3. Ce qui n’est pas utile à la ruche n’est pas non plus utile à l’abeille.

4. Les marins, les pilotes, les médecins, les philosophes, tous ceux qui exercent un art, ont leur but déterminé. Mais le but de l’homme raisonnable est de faire ce qui est conforme à sa nature. Et quelle est cette nature? Être doux, bienveillant, et ne pas se laisser dominer par les passions. Il ne faut pas non plus s’irriter contre les événements, car ils ne sont ni bons ni mauvais en eux-mêmes; ils ne le deviennent que par notre jugement.

5. Si tu es peiné de quelque chose, c’est que tu as oublié que tout arrive selon la nature de l’univers, et que la faute n’appartient qu’à toi qui juges mal. De plus, tu as oublié que tout ce qui t’arrive est pour toi une occasion de bien agir; que tu ne possèdes rien en propre, et que tu n’es qu’une partie du tout. Tu as oublié la parenté de tous les hommes avec l’ensemble de l’univers, et que la raison qui gouverne le monde est la même que celle qui est en toi.

6. Il faut donc te rappeler sans cesse ces principes, et les méditer en toute occasion. Ainsi, tu seras maître de toi-même, et tu ne seras esclave d’aucune chose extérieure.

7. Ne te laisse pas emporter par l’imagination des choses, mais examine-les en elles-mêmes, dépouille-les de tout ce qui n’est pas essentiel, et vois ce qu’elles sont réellement.

8. Tout ce qui t’arrive t’arrive selon la raison de l’univers. Il te faut donc le supporter avec joie et gratitude, car il est pour ton bien.

9. Quand tu es irrité contre quelqu’un, souviens-toi que tu es homme, et que l’homme est fait pour la douceur. Fais un effort pour comprendre son erreur, et pardonne-lui, car il n’agit que par ignorance.

10. Le bonheur de la vie consiste à faire chaque chose selon sa nature, et à accepter avec joie ce qui vient de la nature universelle. Il n’y a pas de plus grande satisfaction que de se sentir en harmonie avec soi-même et avec le monde.

11. Le temps de la vie humaine n’est qu’un point, et l’éternité est infinie de part et d’autre. Notre existence est un flux perpétuel, notre perception est obscure, la composition de notre corps est corruptible, notre âme est un tourbillon, la fortune est difficile à deviner, et la renommée est incertaine. En un mot, tout ce qui est du corps est comme un fleuve qui s’écoule, tout ce qui est de l’âme est songe et fumée. La vie est un combat et un séjour étranger. La gloire après la mort n’est qu’oubli.

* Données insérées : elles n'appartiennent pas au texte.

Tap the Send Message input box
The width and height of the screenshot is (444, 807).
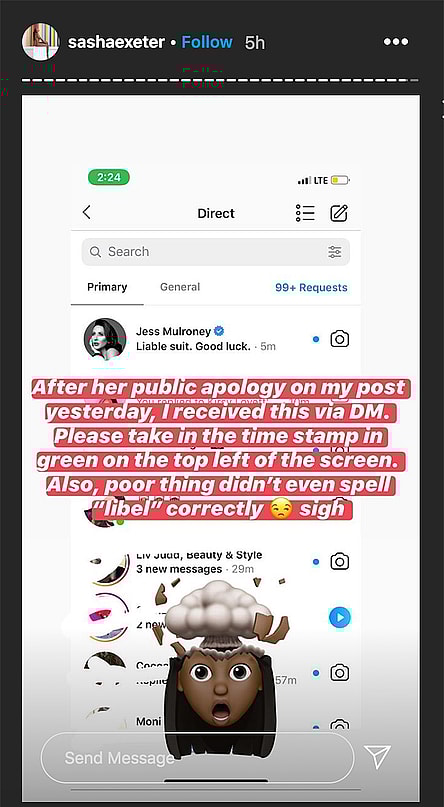point(198,758)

12. Qu’est-ce donc qui peut nous servir de guide? Une seule chose : la philosophie. Elle consiste à garder intérieurement son génie (daimôn) inviolé et intact, à le rendre supérieur aux plaisirs et aux douleurs, à ne rien faire au hasard, à ne rien faire avec mensonge ou hypocrisie, à n’avoir besoin que de soi-même pour agir ou pour s’abstenir, à accepter ce qui arrive comme venant de la même source que soi-même, et surtout à attendre la mort avec une âme paisible, en la considérant comme une simple dissolution des éléments dont tout être est composé. Si les éléments eux-mêmes ne subissent aucun dommage en se transformant les uns dans les autres, pourquoi craindrais-tu le changement et la dissolution de ton propre corps? C’est là une loi de la nature; et la nature ne fait jamais rien de nuisible.

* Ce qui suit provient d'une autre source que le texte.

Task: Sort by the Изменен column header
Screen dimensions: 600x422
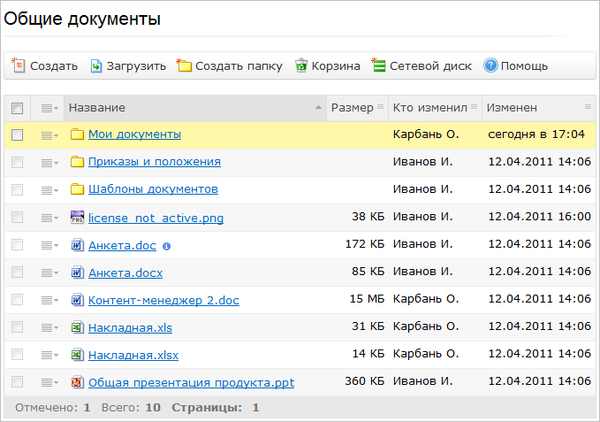Action: (514, 108)
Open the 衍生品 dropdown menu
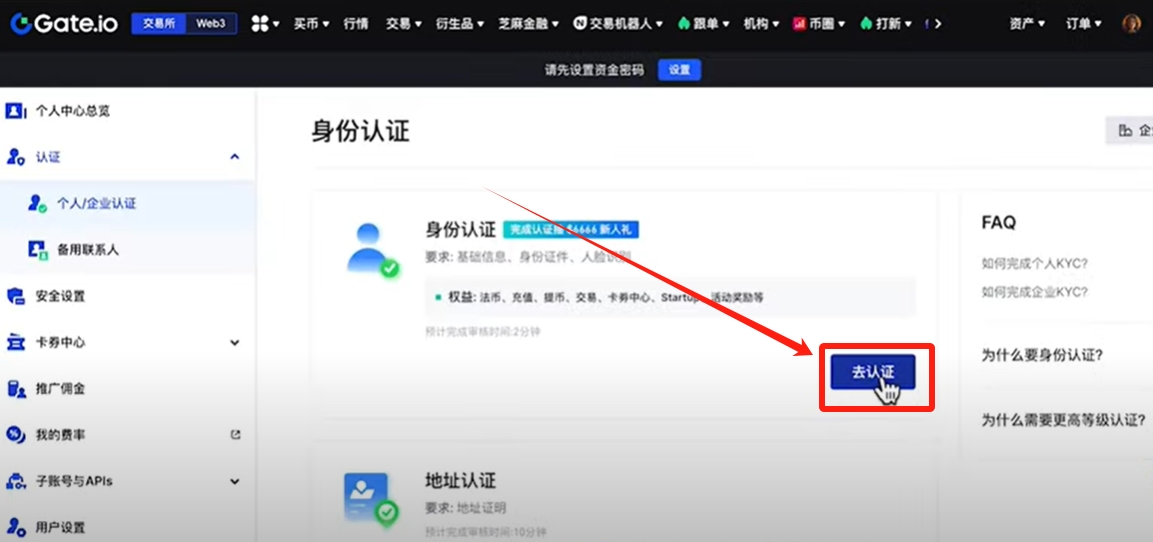The width and height of the screenshot is (1153, 542). pyautogui.click(x=459, y=23)
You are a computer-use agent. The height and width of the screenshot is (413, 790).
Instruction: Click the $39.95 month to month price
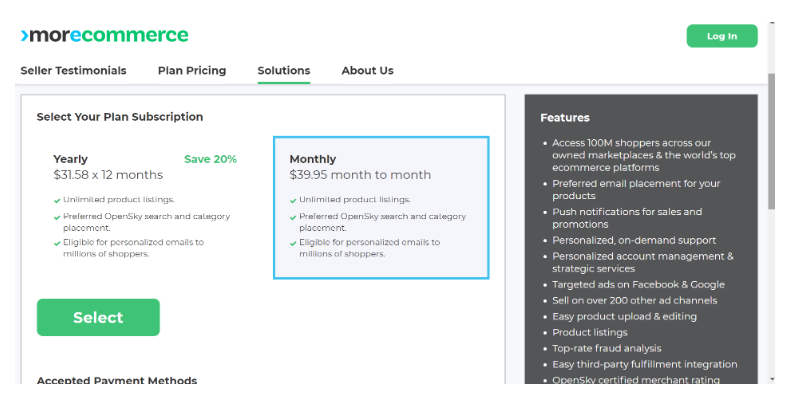[x=360, y=175]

13. Ce sont là les pensées que Marc Aurèle, empereur et philosophe, méditait pour lui-même, afin de ne pas se laisser égarer par les vanités du pouvoir et les illusions des sens. Il s’exhortait à la simplicité, à la bonté, à la justice, et à la soumission à la volonté divine. Et ces pensées, bien que vieilles de près de deux mille ans, sont encore aujourd’hui d’une étonnante actualité, car elles touchent à l’essence même de la condition humaine.